Gerade wenn Entwickler vor schier unlösbaren Problemen stehen, hilft der Blick in die Trickkiste der Natur. Sie hat Konzepte parat, die scheinbar Unmögliches möglich machen: Geckos, die kopfüber an der Decke entlang spazieren, Käfer, die Brände wahrnehmen, bevor sie ausgebrochen sind, Küchenschaben, deren Panzer den Absturz aus großer Höhe übersteht, und Ratten, die Beton durchnagen können, ohne dass ihre Zähne stumpf werden.
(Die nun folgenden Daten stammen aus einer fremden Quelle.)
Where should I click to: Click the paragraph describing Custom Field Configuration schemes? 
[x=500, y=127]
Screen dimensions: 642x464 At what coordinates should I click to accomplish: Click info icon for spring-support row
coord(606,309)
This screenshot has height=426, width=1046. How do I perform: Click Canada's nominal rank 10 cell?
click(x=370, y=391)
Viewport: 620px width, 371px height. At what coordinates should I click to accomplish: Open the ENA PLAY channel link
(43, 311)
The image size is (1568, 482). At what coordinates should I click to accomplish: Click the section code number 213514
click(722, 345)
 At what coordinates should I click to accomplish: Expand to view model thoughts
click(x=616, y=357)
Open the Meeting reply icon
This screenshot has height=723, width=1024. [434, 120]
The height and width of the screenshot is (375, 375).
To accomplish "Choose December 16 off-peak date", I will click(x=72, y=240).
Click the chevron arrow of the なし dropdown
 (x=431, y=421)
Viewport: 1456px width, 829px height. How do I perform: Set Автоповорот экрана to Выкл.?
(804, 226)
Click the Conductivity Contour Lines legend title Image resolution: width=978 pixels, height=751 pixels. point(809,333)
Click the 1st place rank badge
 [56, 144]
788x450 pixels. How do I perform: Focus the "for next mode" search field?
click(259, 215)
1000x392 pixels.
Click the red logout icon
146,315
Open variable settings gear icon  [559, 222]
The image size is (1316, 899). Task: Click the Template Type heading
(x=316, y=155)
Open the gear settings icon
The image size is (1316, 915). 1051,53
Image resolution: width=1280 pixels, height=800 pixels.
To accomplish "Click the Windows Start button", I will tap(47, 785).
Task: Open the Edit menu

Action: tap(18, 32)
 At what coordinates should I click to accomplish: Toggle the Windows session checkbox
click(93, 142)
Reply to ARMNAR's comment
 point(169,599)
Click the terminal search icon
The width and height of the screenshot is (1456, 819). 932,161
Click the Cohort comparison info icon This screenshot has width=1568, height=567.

All das wollen Forscher nun kopieren: Sei es als ultrastarke Haftfolien, als Brandmelder, als aufprallsichere Karosserien oder als Messer, die sich beim Schneiden von alleine schärfen.

Zwar machen Konstrukteure seit jeher Anleihen bei der Natur, beim Fliegen, Schwimmen oder Tauchen. So diente die Stromlinienform von Dorsch und Makrele schon Ende des 16. Jahrhunderts als Vorbild des Rumpfes der wendigen Baker-Galeone, dem Kriegsschiff, mit dem die Briten zur weltbeherrschenden Seemacht aufstiegen. Und bei den Gleitseglern des Flugpioniers Otto Lilienthal stand Ende des 19. Jahrhunderts der Storch Pate. Lilienthal hatte erkannt, dass der gewölbte Storchenflügel im Luftstrom Auftrieb erfährt. Nur so ist es möglich, die Erdanziehungskraft zu überwinden und zu fliegen.